専門家は、効果を得るために以下の方法を推奨しています。

姿勢
上半身と太ももが90度、膝も90度になるように座り、つま先を床につけます。
動かし方
かかとを2cmほど浮かせ、片足ずつ小刻みに上下させます(両足同時だと疲れやすいため)。
回数と時間
10秒間に20?30回のペースで行い、最初は「片足5分ずつ」を1日10セットを目安にします。慣れてきたら、1日に合計2時間以上こまめに分けて行うとより効果的です。

副作用もほとんどなく、「やってみて損はない」と推奨されていますが、マナーが気になる場合は周囲に配慮しながら行うのが良いでしょう。

また、すでに股関節に症状がある場合は、まず専門の整形外科医に相談することが勧められています

効果が出るまでの期間

効果が出るまでの期間について、具体的な目安となるデータや事例がいくつか報告されています。

3ヶ月以上
久留米大学医療センターでの調査では、股関節症の患者53人がジグリングを3ヶ月以上続けたところ、そのうちの40人(約75%)に大きな改善が認められました。
7ヶ月
杖をついて歩くのがやっとだった患者が、ジグリングを7ヶ月間続けた結果、杖を外して歩けるようになったという事例があります。
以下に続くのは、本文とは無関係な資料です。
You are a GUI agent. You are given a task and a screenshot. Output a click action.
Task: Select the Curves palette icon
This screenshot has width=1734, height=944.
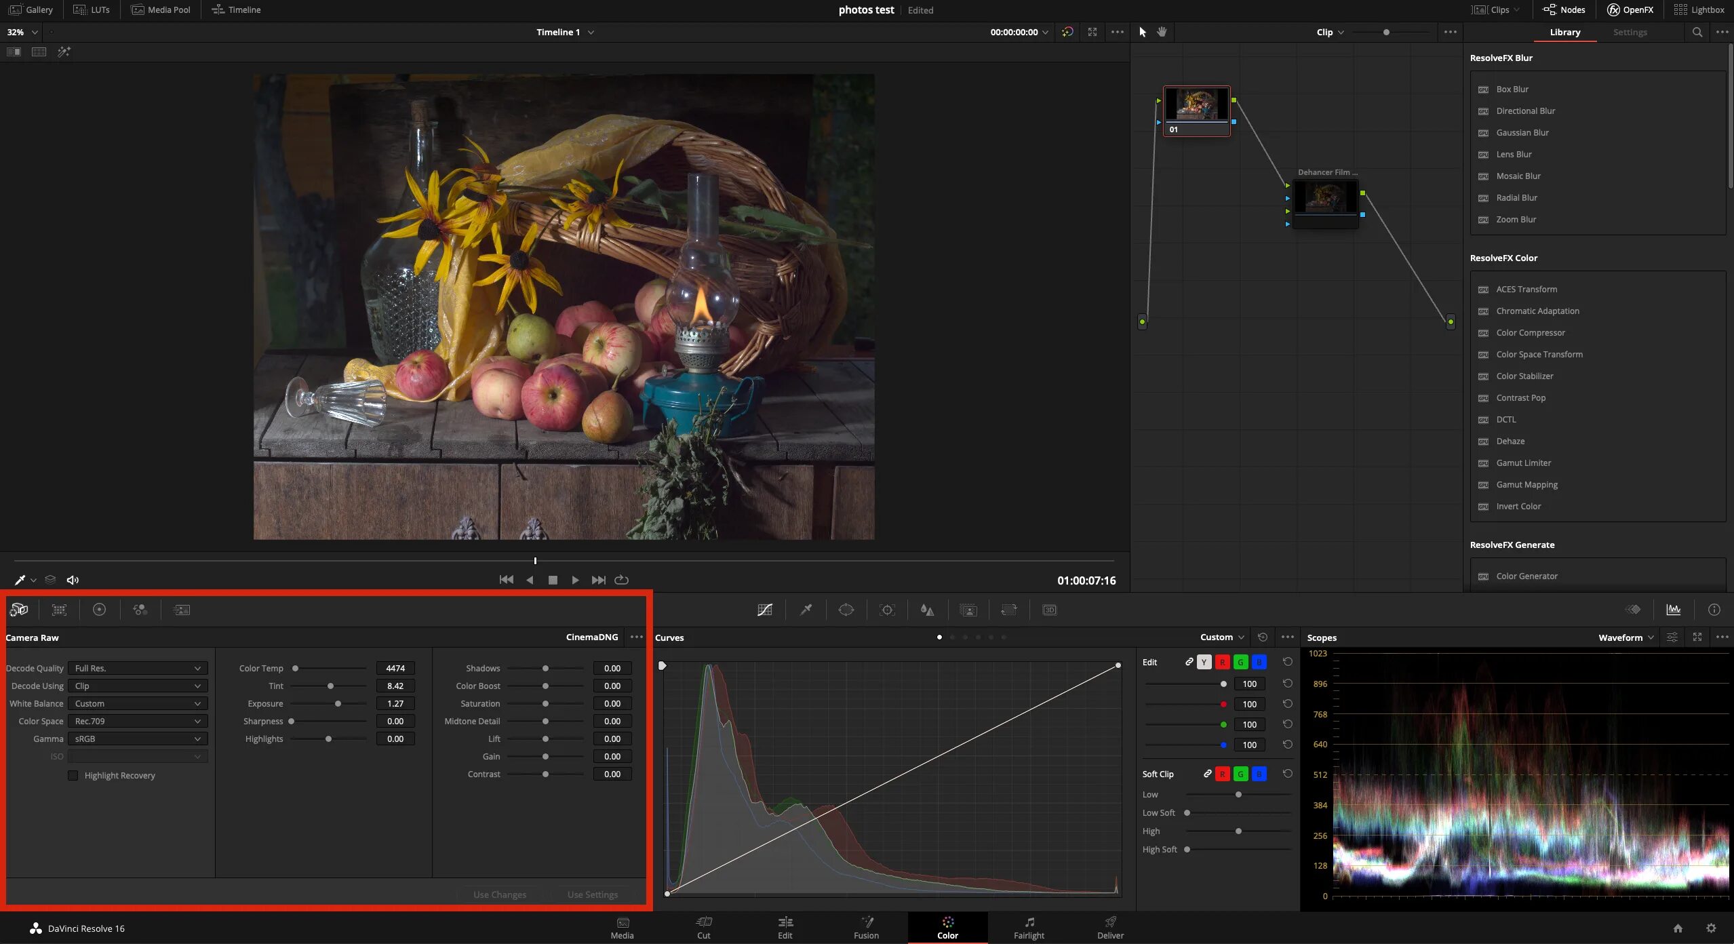coord(764,610)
また、レントゲン写真の比較でも、7ヶ月後にはすり減っていた関節の間に明らかな隙間ができ、痛みが大きく改善したことが確認されています。

したがって、まずは3ヶ月~7ヶ月以上を目安に気長に続けることで、身体への良い変化が期待できると考えられます。

座りっぱなし対策に

かつては、「行儀が悪い」とされてきた貧乏ゆすりですが、現代の医学においては、「座りっぱなしの害をその場で相殺できる、最も手軽で副作用のない低強度運動(ジグリング)」として、査読論文でもその有効性が高く評価されています。

もちろん、筋トレや有酸素運動といった、半身や全身の筋肉に影響を与える運動を超える効果は期待しすぎです。

ただ、近年問題になっている、「長時間座りっぱなし」による健康リスクの対策のひとつとして有効ということです。

椅子に座っている状態なら、いつ、誰でもできる「運動」です。さっそくいかがでしょうか。